** Start **

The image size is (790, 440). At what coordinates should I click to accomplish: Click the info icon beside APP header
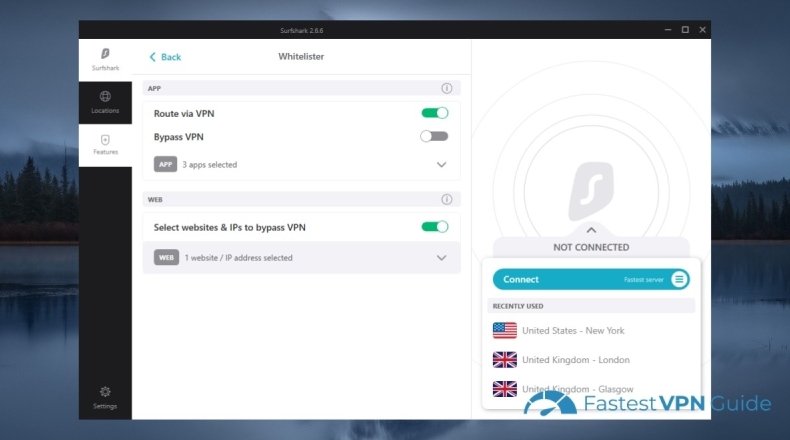click(447, 88)
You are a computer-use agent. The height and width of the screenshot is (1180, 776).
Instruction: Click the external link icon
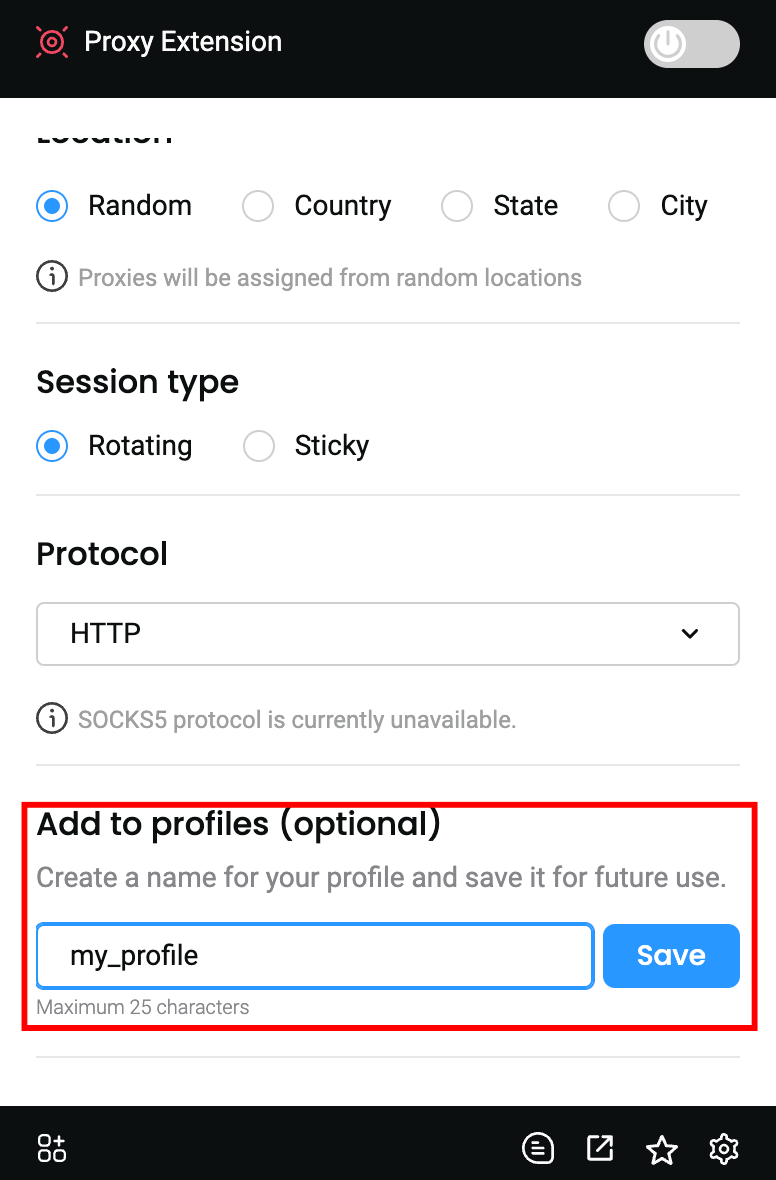pyautogui.click(x=600, y=1147)
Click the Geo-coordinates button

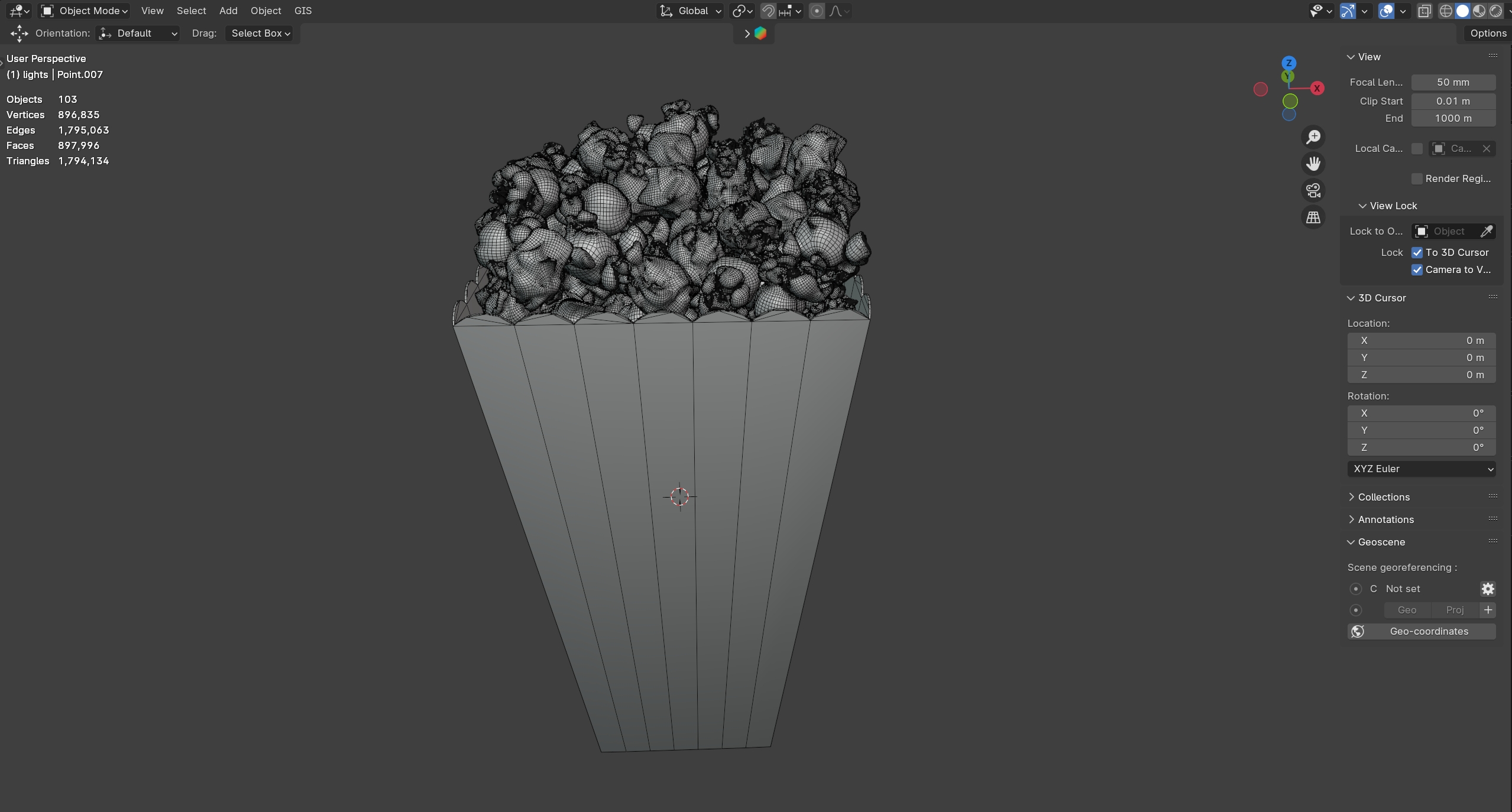coord(1422,631)
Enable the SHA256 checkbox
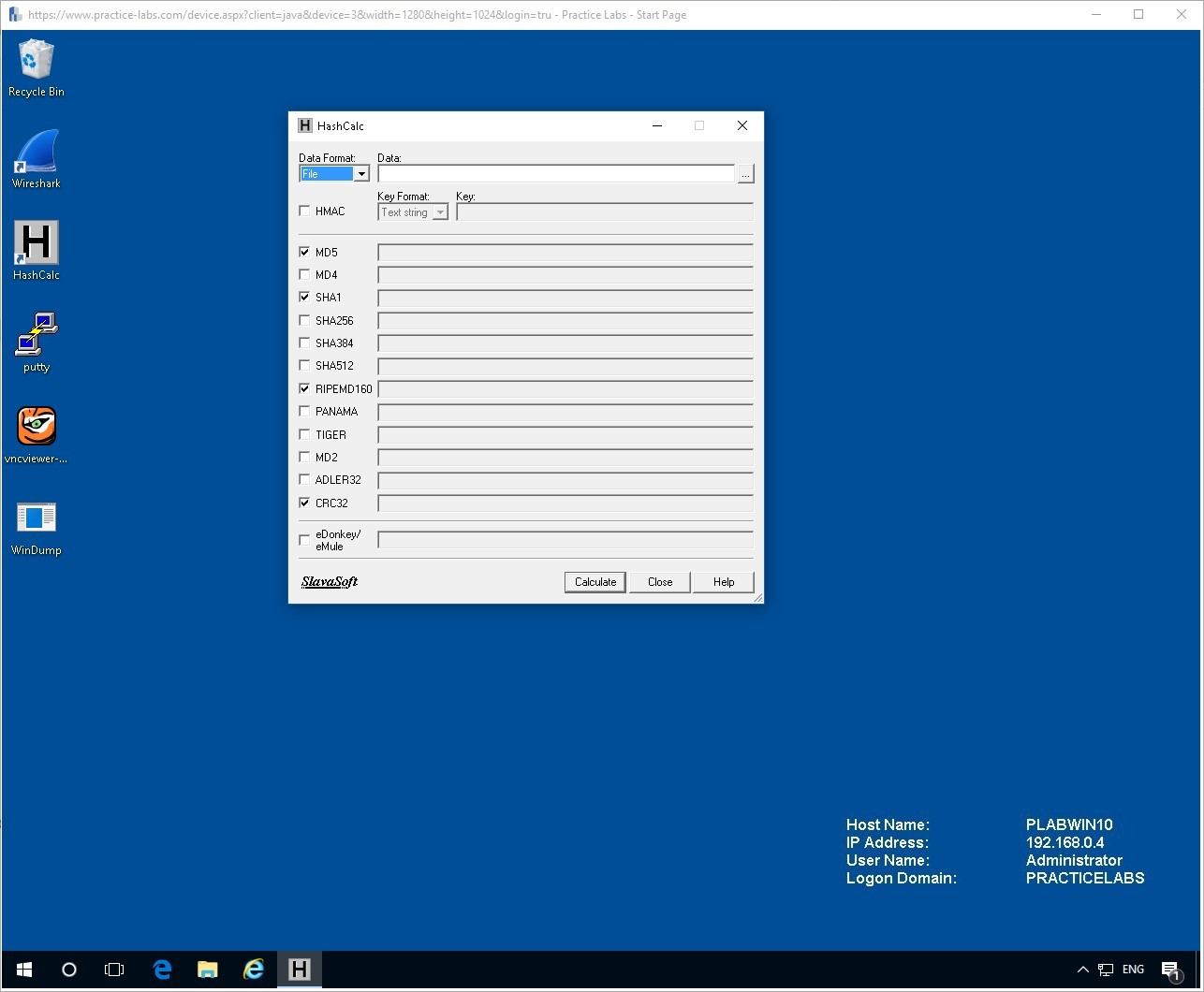The image size is (1204, 992). point(304,319)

** End **

Reproduce all of the material above, substituting "symbol" for "icon" throughout and leaving everything else unchanged. Omit the pictures from your reproduction.

The image size is (790, 440). At what coordinates should I click to accomplish: Click the info symbol beside APP header
click(447, 88)
You are a computer-use agent. The height and width of the screenshot is (1180, 776).
Instruction: Click the external link symbol
pyautogui.click(x=600, y=1147)
Click the Geo-coordinates button

coord(1422,631)
Enable the SHA256 checkbox
The image size is (1204, 992). point(304,319)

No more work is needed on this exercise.